2

In the past, there has been lots of productive discussion on how to mount drives programmatically.

This link is one productive example: How do I map a network drive that requires a username and password in .NET?

However, what I seem to be missing is a way to perform this mount when TLS is required.

We see things like this: net.exe use x: "\server.com@ssl:443\folder" /User:UserName Password

Where this can be used in code with:

System.Diagnostics.ProcessStartInfo process = new System.Diagnostics.ProcessStartInfo(); process.FileName = "net.exe"; process.Arguments = "use Z: \\\\JoeDoodle.TheDomain5.com@SSL\\MyFolder\\ PassW0rd /user:JoeUser"; process.WindowStyle = System.Diagnostics.ProcessWindowStyle.Hidden; System.Diagnostics.Process p = System.Diagnostics.Process.Start(process); // Other stuff...

This sort of thing works great with SSL but not TLS. This is a .Net 4.0 application with our test base starting on Windows 7. Since we are running this as process as shown I am not sure not much that matters.

I cannot use WNetAddConnection2 and related imports because this is a remote drive. The other end is Linux exposing Webdav and it works fine for SSL but not TLS specifically. They are phasing out SSL so I must use TLS.

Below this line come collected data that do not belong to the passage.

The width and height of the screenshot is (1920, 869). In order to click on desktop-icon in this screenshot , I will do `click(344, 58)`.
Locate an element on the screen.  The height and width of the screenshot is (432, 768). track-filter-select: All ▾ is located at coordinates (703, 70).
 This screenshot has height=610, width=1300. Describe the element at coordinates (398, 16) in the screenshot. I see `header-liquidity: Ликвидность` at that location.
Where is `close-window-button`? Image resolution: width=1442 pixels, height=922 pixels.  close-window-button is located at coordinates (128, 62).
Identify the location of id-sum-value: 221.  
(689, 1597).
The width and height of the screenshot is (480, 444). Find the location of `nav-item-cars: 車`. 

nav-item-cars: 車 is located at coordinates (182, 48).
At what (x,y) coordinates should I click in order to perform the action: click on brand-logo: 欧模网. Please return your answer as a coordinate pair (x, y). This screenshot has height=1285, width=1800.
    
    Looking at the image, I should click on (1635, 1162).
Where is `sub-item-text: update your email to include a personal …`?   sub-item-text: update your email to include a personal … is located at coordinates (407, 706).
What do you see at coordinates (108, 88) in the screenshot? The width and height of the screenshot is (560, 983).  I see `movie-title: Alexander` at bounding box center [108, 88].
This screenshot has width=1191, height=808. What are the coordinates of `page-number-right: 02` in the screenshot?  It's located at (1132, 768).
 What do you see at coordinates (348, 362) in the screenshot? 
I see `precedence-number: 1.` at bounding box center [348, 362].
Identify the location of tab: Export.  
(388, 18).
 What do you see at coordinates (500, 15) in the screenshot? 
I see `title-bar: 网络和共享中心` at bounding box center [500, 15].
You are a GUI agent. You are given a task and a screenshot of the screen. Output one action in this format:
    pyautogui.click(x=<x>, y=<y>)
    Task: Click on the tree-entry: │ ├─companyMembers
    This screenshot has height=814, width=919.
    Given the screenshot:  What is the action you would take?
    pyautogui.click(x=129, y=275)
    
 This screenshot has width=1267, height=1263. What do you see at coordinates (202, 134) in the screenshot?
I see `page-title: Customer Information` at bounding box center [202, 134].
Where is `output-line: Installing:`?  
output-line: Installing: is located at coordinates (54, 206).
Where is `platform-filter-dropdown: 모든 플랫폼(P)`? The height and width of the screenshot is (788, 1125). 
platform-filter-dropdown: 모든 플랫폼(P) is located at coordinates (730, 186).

Any way to mount it programmatically will probably be fine with TLS but I just haven't found the successful combination.

Any help is appreciated.

Community
  • 1
  • 1
  • Just to check, have you actually checked on the wire (e.g. with Wireshark) that you were indeed using SSLv3 and not TLSv1.0 or above? Many SSL/TLS stacks do this transparently and it's likely that it's using some system setting (or something more global at least), unless you've tweaked the version explicitly in your code. – Bruno Nov 13 '14 at 18:08
  • Bruno, excellent question! The system previously only had SSLv3 allowed and it worked great so clearly in that case it could have only been SSLv3. However, when they disabled SSL and only allowed TLS it failed. When this caused all kinds of problems, they re-enabled SSLv3 and TLS where if TLS negotiation fails it falls back to SSLv3. This works. I have not gone in with something like wireshark to see if, indeed, it is falling to SSLv3. However, since TLS alone fails I find it doubtful that it is going to TLS under that configuration. SSLv3 will be removed shortly so it isn't viable anyway. – JoeDoddleBang Nov 13 '14 at 18:16
  • There could also be an issue with which cipher suites are available (and also which version of TLS are enabled). Wireshark should be able to tell you what the client claims to support in the ClientHello message. Considering that what you're doing programmatically here is basically just calling a command line utility, I'd look at the OS settings to achieve this manually first. – Bruno Nov 13 '14 at 18:27
  • I needed to followup and not leave this open. Ultimately the problem was an issue on the Apache end. It required some adjustments and then a recompile of Apache. We were able to see the HELLO messages which were befuddling but its turns out an Apache change fixed them. This only applies to Windows 7 where it was tested. I am not sure about Windows 8. – JoeDoddleBang Jan 07 '15 at 18:16

1 Answers1

0

The problem was ultimately not a Windows problem but an Apache problem.

Apache required not just turning SSLv3 off but a slight code change and recompile.

This only applied to Windows 7 connecting so I do not know about Windows 8.